Ivan couldn’t help but wish he could see how Till was looking at Mizi as she said that.

“I… don’t know what you’re talking about, Mizi,” Till responded, making Mizi sigh.

“Till, I really don’t want to break your heart but you’re not leaving me another chance than to say it out loud,” Mizi let out in one breath. “We don’t—this doesn’t work out anymore. You must’ve felt it already.”

“What?” Till asked. “Hold on, Mizi, why so sudden?”

“No, not sudden,” Mizi insisted. “We have been dating for a semester now, and it’s just not working out.
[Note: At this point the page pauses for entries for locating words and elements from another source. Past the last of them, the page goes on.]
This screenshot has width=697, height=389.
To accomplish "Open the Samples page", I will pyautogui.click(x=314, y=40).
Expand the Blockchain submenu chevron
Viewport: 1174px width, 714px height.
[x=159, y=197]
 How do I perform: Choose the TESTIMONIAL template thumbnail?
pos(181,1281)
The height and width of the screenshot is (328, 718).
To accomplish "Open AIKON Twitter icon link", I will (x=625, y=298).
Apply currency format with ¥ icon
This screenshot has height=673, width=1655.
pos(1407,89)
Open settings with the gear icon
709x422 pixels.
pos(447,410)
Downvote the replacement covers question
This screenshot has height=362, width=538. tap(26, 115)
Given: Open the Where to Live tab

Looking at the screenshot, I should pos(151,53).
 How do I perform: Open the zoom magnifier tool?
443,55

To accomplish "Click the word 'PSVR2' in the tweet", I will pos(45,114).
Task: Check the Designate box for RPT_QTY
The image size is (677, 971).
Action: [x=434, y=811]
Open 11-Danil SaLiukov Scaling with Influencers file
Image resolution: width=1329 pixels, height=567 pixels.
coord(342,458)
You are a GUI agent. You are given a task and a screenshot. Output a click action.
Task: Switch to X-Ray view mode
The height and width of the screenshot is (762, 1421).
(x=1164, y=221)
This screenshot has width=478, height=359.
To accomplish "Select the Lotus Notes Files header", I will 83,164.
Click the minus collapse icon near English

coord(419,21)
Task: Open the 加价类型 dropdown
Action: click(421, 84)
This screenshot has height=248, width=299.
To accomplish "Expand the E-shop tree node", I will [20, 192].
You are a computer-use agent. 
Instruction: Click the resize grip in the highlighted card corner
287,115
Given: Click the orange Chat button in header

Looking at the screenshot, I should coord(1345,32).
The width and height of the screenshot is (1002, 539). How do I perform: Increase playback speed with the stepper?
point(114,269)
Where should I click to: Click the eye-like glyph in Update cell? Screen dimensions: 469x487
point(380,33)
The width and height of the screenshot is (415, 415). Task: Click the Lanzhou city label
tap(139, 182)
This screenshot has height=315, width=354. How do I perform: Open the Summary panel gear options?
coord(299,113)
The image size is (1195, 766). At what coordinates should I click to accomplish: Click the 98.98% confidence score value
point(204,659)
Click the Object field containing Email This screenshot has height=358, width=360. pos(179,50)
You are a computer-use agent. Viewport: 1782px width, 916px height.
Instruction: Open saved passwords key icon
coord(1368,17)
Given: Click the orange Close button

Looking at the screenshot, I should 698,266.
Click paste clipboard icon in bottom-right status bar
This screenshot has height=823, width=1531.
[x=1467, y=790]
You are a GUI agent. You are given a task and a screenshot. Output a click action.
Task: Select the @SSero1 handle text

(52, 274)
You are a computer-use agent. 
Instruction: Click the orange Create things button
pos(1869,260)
You must’ve felt us drifting away, as well.”

“I didn’t feel shit, Mizi,” Till said, though he sounded desperate. “If there’s a problem you see in me, just say it to my face and give me a chance to fix it—”

“It’s not you—”

“No, don’t pull the ‘it’s not you, it’s me’ shit now. Let’s talk this out properly.”

Mizi sighed. “There’s nothing to be talked about,” she said. And for the first time since the beginning of the conversation, that could be the first strike to draw blood out of Till. “It doesn’t feel the way it used to.”

A brief hesitance.

“You mean I don’t love you anymore?” Till asked, and maybe Ivan was imagining things, but he was sure he heard his voice crack. “That’s how you feel? Miz, I’m sorry if I ever made you feel that way.”

“No, Till,” Mizi said, way too softly for words that sounded like knives. “I have never doubted your love, and I feel awful that I can’t return it the way you deserve. But I just don’t. I’m sorry, but I don’t love you like that. When I first accepted to be your girlfriend, I just… I thought all I needed was to give it some time but now it’s been a whole semester and I—”

“Okay,” Till said. “No, okay, I get it. I’m sorry.”

There was a moment of silence, enough for Ivan to cover a hand over his mouth as he processed everything he just heard.

“I should be the one to apologize,” Mizi said quietly.

Ivan could imagine Till shaking his head. “Please don’t. It’s not…your fault.” He took a deep breath. “Thank you for giving me a chance to be with you.”

“Till,” Mizi said, pity draping from those words. “If you want to stay friends—”

“You know I won’t do that, Mizi.” That was decisive. Strict.

“I’m sorry,” Mizi said again.

And whatever Till was going to say next, Ivan didn’t hear, because he heard footsteps.

Shit . He better not get caught here in the seniors’ spot, especially while eavesdropping on Till and Mizi’s breakup.

That wouldn’t end nicely.

So, Ivan scrapped the idea of giving Till back his homework and with fast yet quiet steps (hardest thing he’d ever done on grass ground) Ivan walked away from the gymnasium and headed out of the school territory without looking back.

Only when he was on the pavement to the bus stop did Ivan finally slowed down his steps and took a casual attitude like nothing was wrong.

He reached for the phone in his back pocket and opened his messages. There were several new messages from his group chat with Hyuna and Luka, unironically named fuck you luka (what did i do??)

 

Ivan : You won’t believe what I just witnessed.

 

Both of them were suddenly online.

 

Hyuna : It better be about someone getting railed or Luka being hit by a truck or I’m not interested.

 

Luka : ??? what the fuck??

 

Ivan snorted at his phone before he started typing quickly on the keyboard, telling the two everything.